When Willy Brandt came out, I took the armful of
flowers the East German leaders had given me down into the crypt and laid them
beside Brandt's wreath. My eyes fell on the inscription on one of the walls:
"Our goal is the destruction of Nazism and its roots."
On May 24, I
attended the second summit meeting between West and East Germans in Kassel in
the Federal Republic. The change in German relations had not caught me
unawares. My reasoning was derived from a simple premise: no great people had
long remained divided. The Jewish people had recovered their homeland after two
millenniums in spite of persecution and numerical weakness; the German people
would regain their oneness.
It was not a utopian notion. To believe the
division would last forever is unrealistic. From that point of view I had to
bear witness in the East as well as in the West and not in words alone,
but in action that the Germans in the East as well as in the West are
subject to moral imperatives that must take precedence over any commitment to
their respective ideologies. After what happened under Nazism, should not
Germany as a whole fight against anti-Semitism, labor to get former active
Nazis out of high political positions, and oppose the rehabilitation of Nazi
criminals?

Information provided:
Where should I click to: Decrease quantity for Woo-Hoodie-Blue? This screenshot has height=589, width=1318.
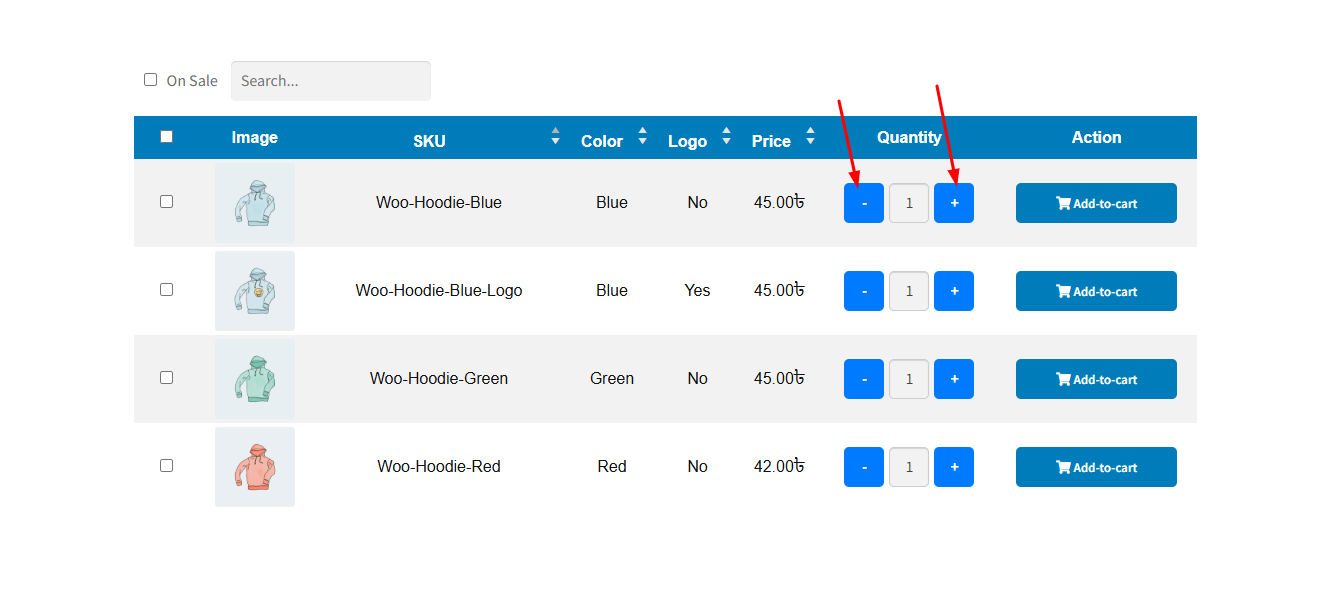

Brief A:
Answer these questions about the excerpt on German division and Nazism:
(i) On what date did the second summit meeting between West and East Germans take place, and in which city?
(ii) What inscription was on one of the walls of the crypt?
(iii) Where were the flowers from the East German leaders placed?
Brief B:
Write the next part of the excerpt on German division and Nazism, picking up after its closing question.

Final result A:
(i) May 24, in Kassel in the Federal Republic.
(ii) "Our goal is the destruction of Nazism and its roots."
(iii) Down in the crypt, beside Brandt's wreath.

Final result B:
That is why I would react so strongly when Ernst Achenbach
was about to be appointed to the Executive Committee of the EEC in April 1970.
In compiling an exposé of his activities under Hitler and stirring up
international public opinion against him, I was as powerfully motivated as I
was during my campaign against Kiesinger. It was the same when I went to
Austria to oppose the appointment of Hans Schirmer as the Federal Republic's
ambassador to Vienna.
Hans Schirmer joined the Nazi party as No.
3,143,496 on May 1, 1933. An executive in Goebbel's Propaganda Ministry, he was
Kiesinger's superior from 1939 to 1943 as Chief Deputy in the Foreign
Ministry's Political Broadcasting Department. In addition, Schirmer was a
director of Radio-Mundial, a secret international network that broadcast the
idea of a "new Europe" throughout the world.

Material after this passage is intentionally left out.